Refused service in the Blue Gates, Malcolm and his IWA entourage proceeded to the public bar where Africans, Carribbeans, and South Asians drank together. It mattered not whether you were an Indian Sikh, a Pakistani Muslim, Jamaican or Ghanaian: all were rendered ‘Black’ once they disembarked onto British soil. This fact was not lost on a quietly observant Malcolm, who, although known for his passionate oration, was subdued as he was heckled through the streets of Smethwick.
A Global Struggle
Malcolm’s 1965 trip came, for him, at a time of spiritual and ideological re-awakening. Following his split with the Nation of Islam the previous year, he had embarked on his second visit to the Middle East to visit the Holy City of Mecca, and took the Hajj.
While Malcolm’s first visit to the Middle East in 1958 had challenged the separatist views he was taught by Elijah Muhammad, his pilgrimage to Mecca in 1964 would completely shake his worldview. In his own words:
‘The colorblindness of the Muslim world’s religious society and the colorblindness of the Muslim world’s human society: these two influences had each day been making a greater impact, and an increasing persuasion against my previous way of thinking.’
Spiritually renewed, Malcolm then ventured on to Africa where he spent time in the company of anti-colonial and anti-capitalist revolutionaries like Ghana’s Kwame Nkrumah, Tanzania’s Julius Nyerere, and Egypt’s Gamal Abdel Nasser. He learned more of Marxism, imperialism, and, importantly, the necessity of African unity in order to break free from the iron grip of colonialism.
Growing up in a Garveyite household, Malcolm had long understood the importance of African unity, but his visit helped him form a more concrete picture of the beast Africans had to unify to overcome: capitalism itself.
In this context, Malcolm’s journey to Smethwick a mere nine days before his assassination holds a deeper significance. In Mecca he discovered the unifying brotherhood of Islam. Across Africa he learned of Pan-African solidarity against colonial oppression. In Britain, the heart of empire, Malcolm stood shoulder to shoulder with former colonial subjects—Africans, Caribbeans, and South Asians—and experienced first-hand their domestic struggle against racism.
A Forgotten Legacy
The journey of Malcolm X to Smethwick is today a faint memory. A Blue Plaque was erected in 2012 to mark the occasion, but many remain unaware of its significance.
Griffiths, meanwhile, was unable to fulfil his dreams of a British apartheid, being unseated by Labour candidate Andrew Faulds in 1966. Despite that, he would no doubt look upon the modern Conservative Party and smile.

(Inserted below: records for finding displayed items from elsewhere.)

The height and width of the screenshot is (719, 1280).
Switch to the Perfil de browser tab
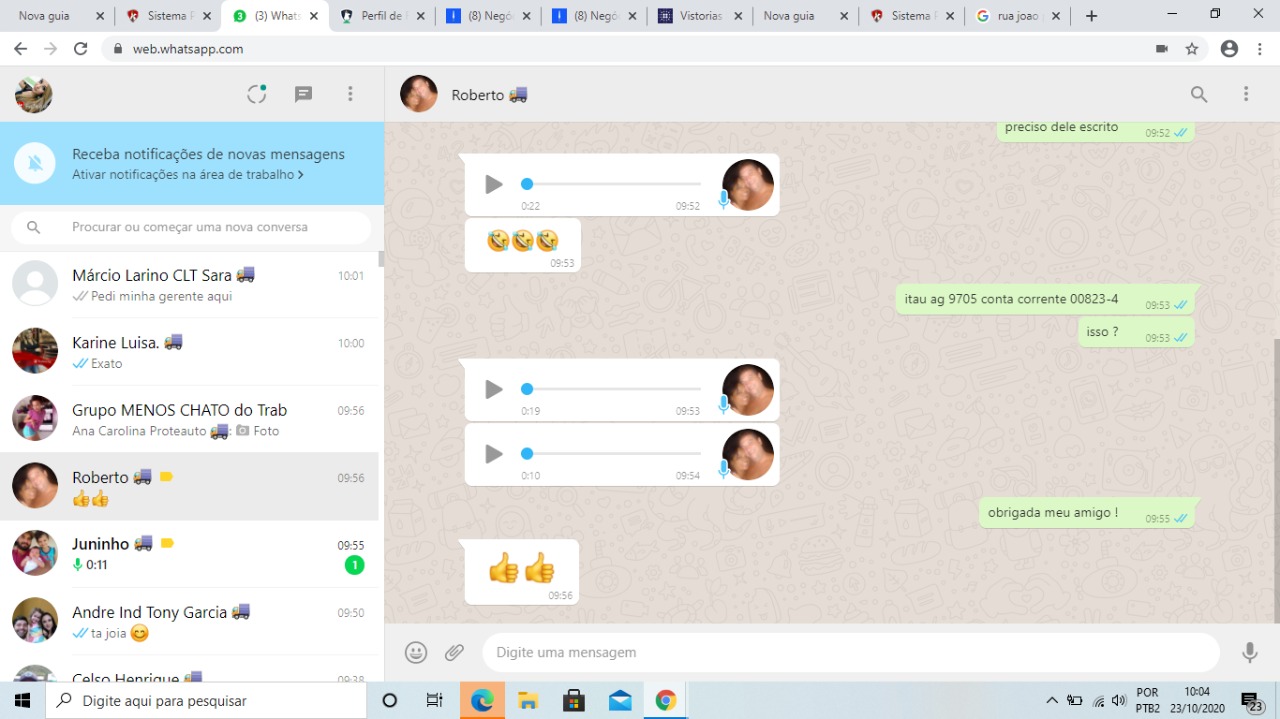380,16
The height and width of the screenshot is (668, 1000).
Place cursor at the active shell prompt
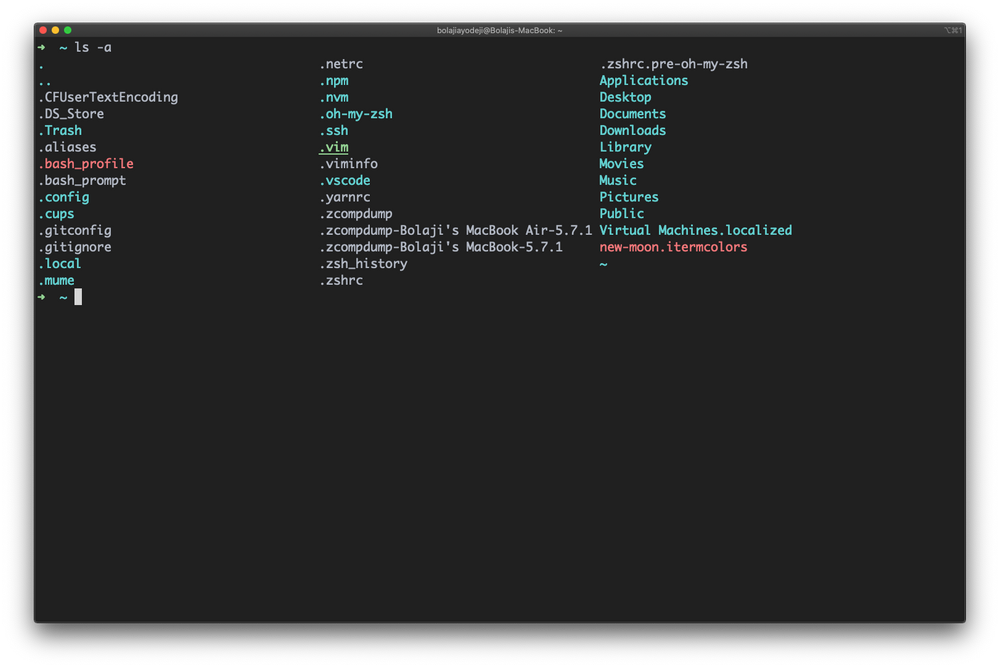tap(78, 296)
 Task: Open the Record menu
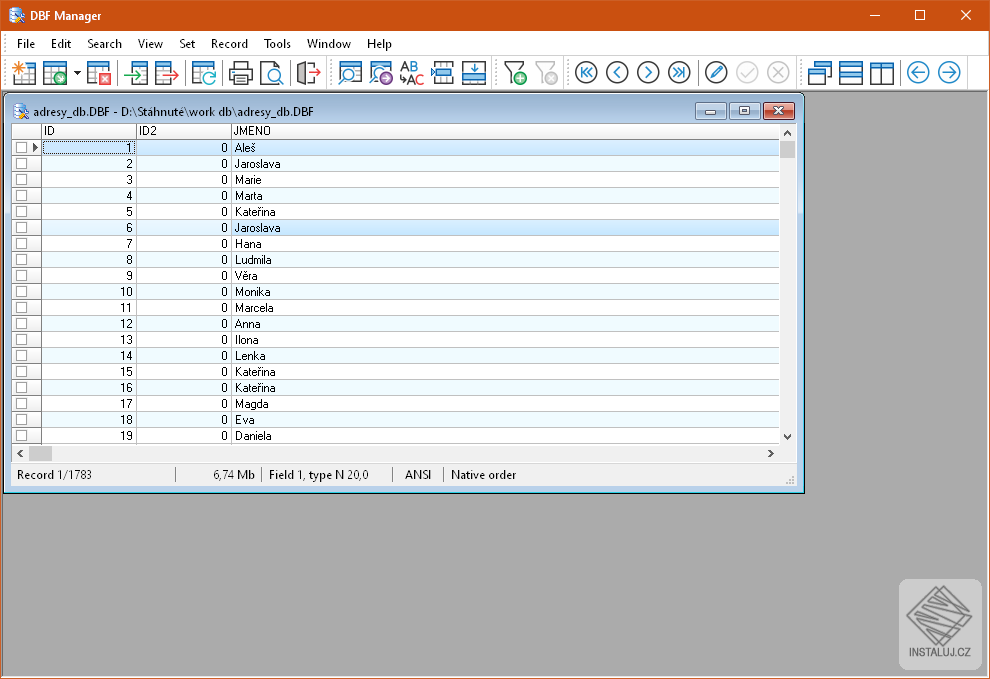coord(229,44)
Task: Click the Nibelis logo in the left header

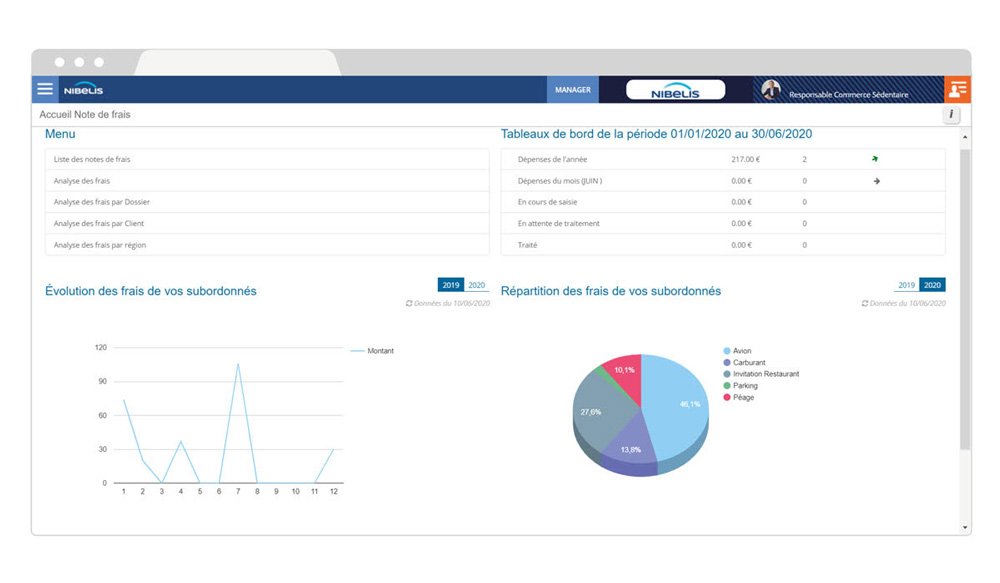Action: 84,89
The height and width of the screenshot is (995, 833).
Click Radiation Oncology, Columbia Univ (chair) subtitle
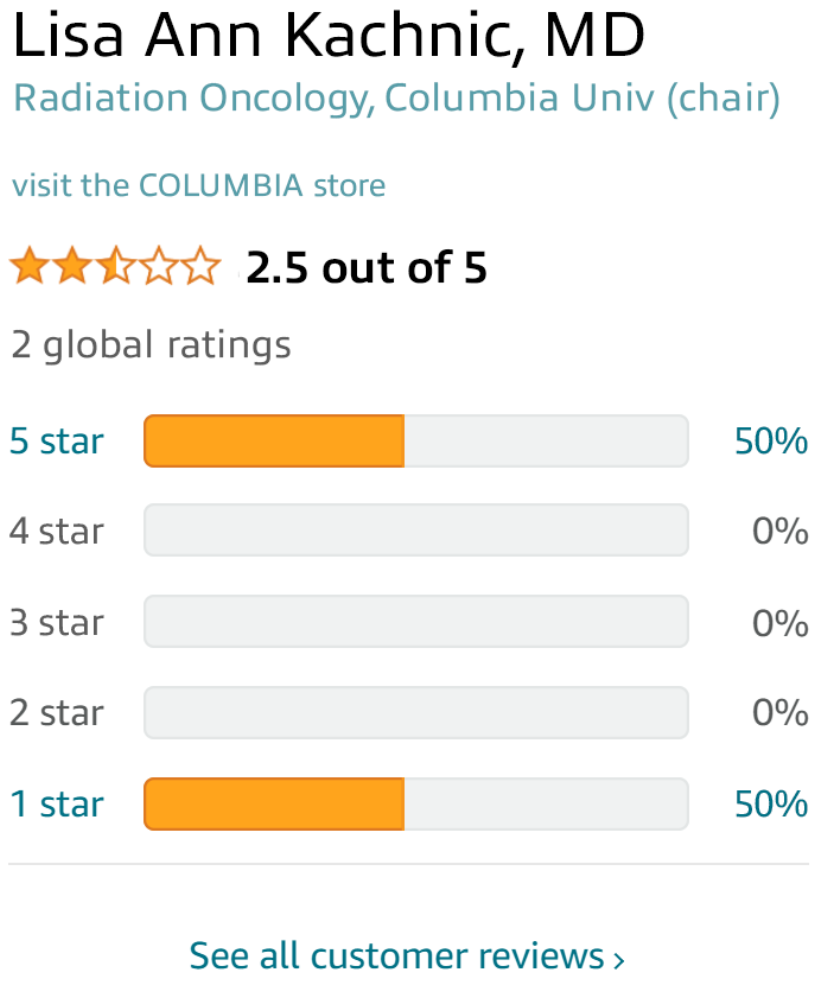coord(396,99)
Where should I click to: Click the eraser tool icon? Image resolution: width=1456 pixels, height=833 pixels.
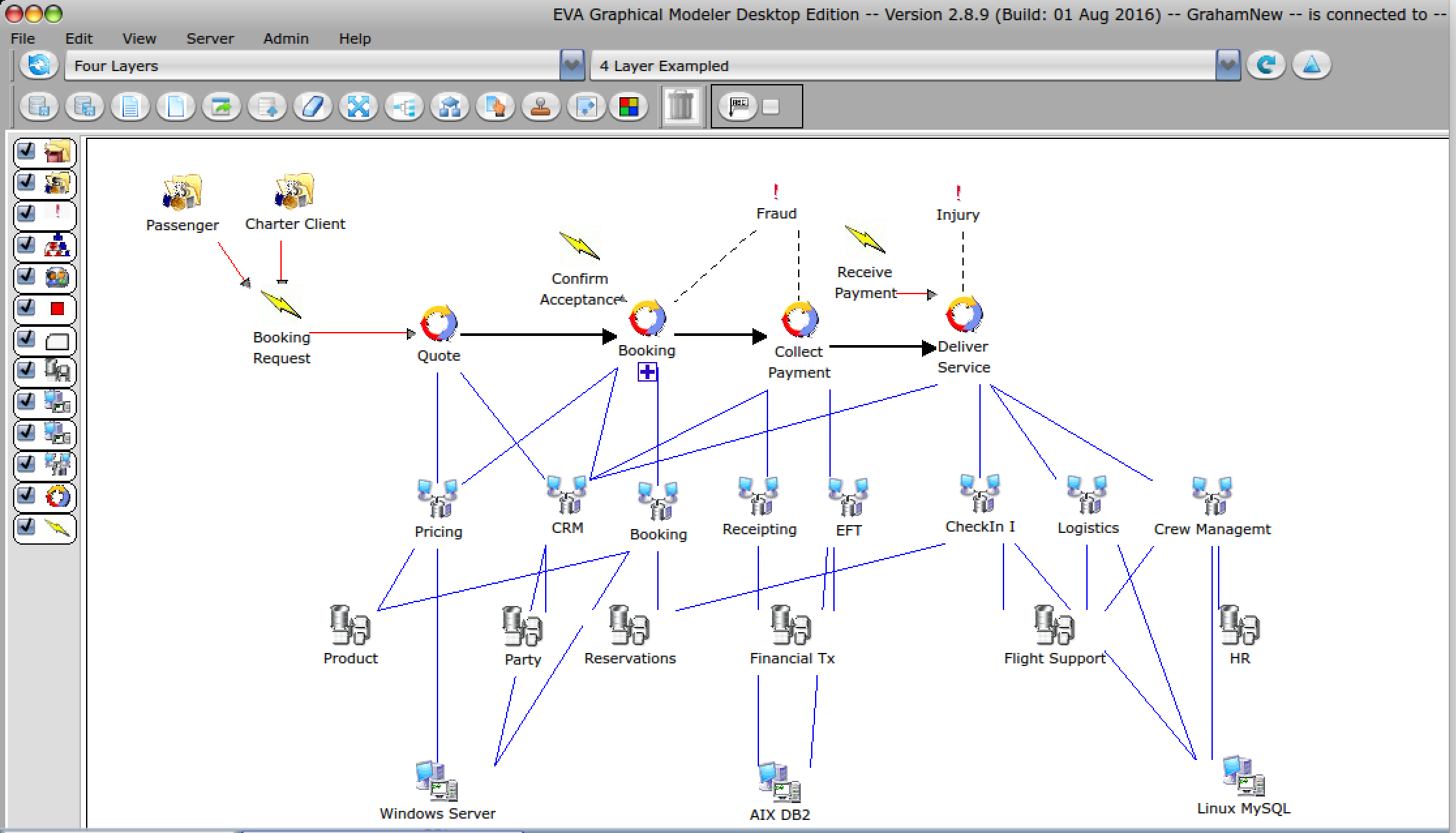tap(313, 106)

Their racist, anti-immigration ‘hostile environment’ policies have vastly expanded the capacity of the state to carry out violence and intimidation against racialised minorities. Their Prime Minister is a boorish white supremacist like himself, content to exploit racial divisions to secure power.
And yet, there has been progress in Smethwick. As Sam Moore described in his commemoration of the visit for Verso last year:
‘Pubs have been converted into curry houses, Polish supermarkets, Turkish barbers and Indian sari shops have popped up all over town, Black, Brown and white live together side by side in relative harmony. The largest Sikh temple in all of Europe stands proudly in Smethwick, a lush middle finger to the apocalyptic hatred of Griffiths, Powell and other racist demagogues.’
Malcolm would not get to complete his ideological and spiritual metamorphosis, his development cut short by Nation of Islam assassins just over a week after his trip to Britain. But his visit remains a crucial moment in his life, linking the local resistance of the Black population of Smethwick with the resistance of Black peoples the world over against racism and imperialism. And while a less-remembered episode in British history today, that visit also provides an important lesson about the power of international and local solidarity to challenge the racist structures which govern our everyday lives. Malcolm is long gone, but in our ongoing struggle for racial justice, his legacy lives on.